Kentucky judge won’t revist order upholing vaccine mandate

Published 7:11 am Sunday, October 3, 2021

A federal judge in Kentucky who upheld St. Elizabeth Healthcare’s COVID-19 vaccine mandate has rejected a request to reconsider his decision, the Kentucky Enquirer reported.

The order was filed in district court in Covington on Thursday, a day before the deadline for employees to be vaccinated or receive a medical or religious exemption. U.S. District Judge David Bunning wrote that the claims raised by employees who have fought the mandate “clearly did not merit injunctive relief.”

The suit was filed in early September by 40 employees at St. Elizabeth’s, which has a staff of around 11,200 associates and physicians, according to its website. The lawsuit followed announcements by most of Kentucky’s major hospital systems, including St. Elizabeth’s, that they would require all workers without a medical or religious exemption to be vaccinated.

In his Thursday ruling, Bunning pointed to a 1905 U.S. Supreme Court ruling, which upheld a Massachusetts law requiring residents to be vaccinated against smallpox.

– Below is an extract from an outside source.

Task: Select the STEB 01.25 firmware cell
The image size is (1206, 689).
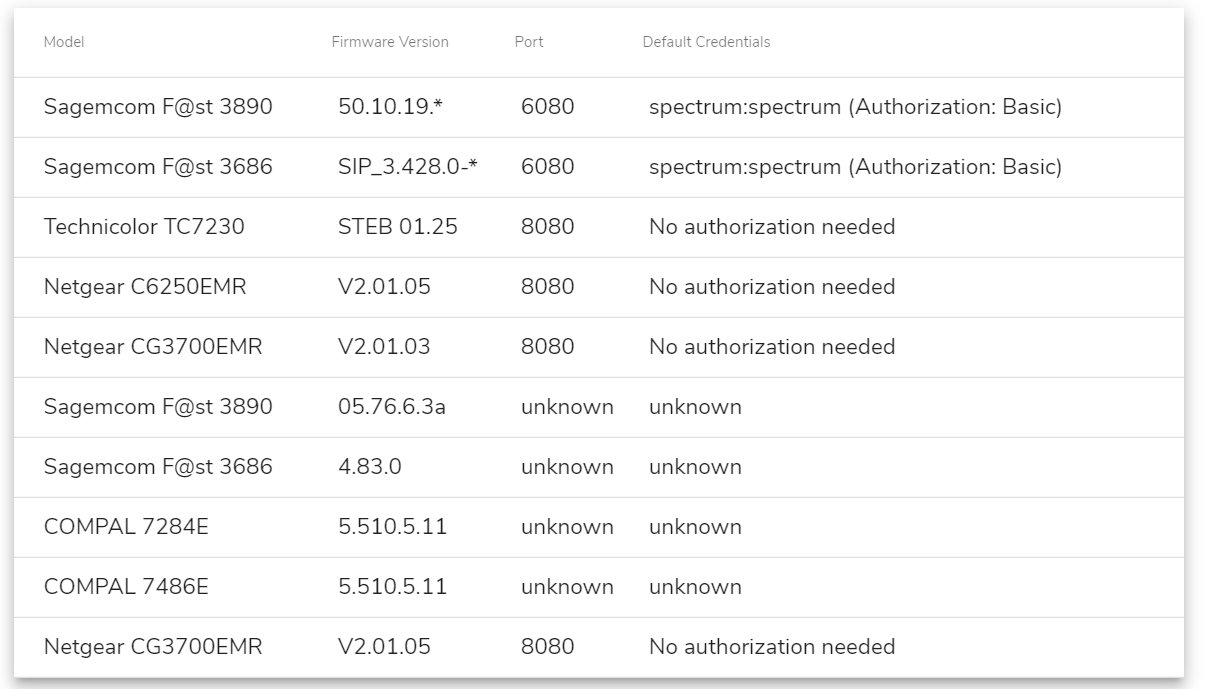Action: (x=398, y=227)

Bunning also addressed an accusation that referring to COVID-19 as an “unprecedented global pandemic” was political.

“Whether called an unprecedented global pandemic or a less ominous description, the COVID-19 situation has been, by any objective measure, something that everyone, including the hospital and its employees, has been dealing with for more than 18 months,” Bunning said. “Calling it unprecedented isn’t political, at all. Rather, it is merely a recognition of its extraordinary nature.”

Public health officials repeatedly have declared the vaccines as safe and highly effective at preventing serious illness and death from COVID-19.

Dr. Steven Stack, Kentucky’s public health commissioner, has described the COVID-19 vaccines as a “miracle of modern science.”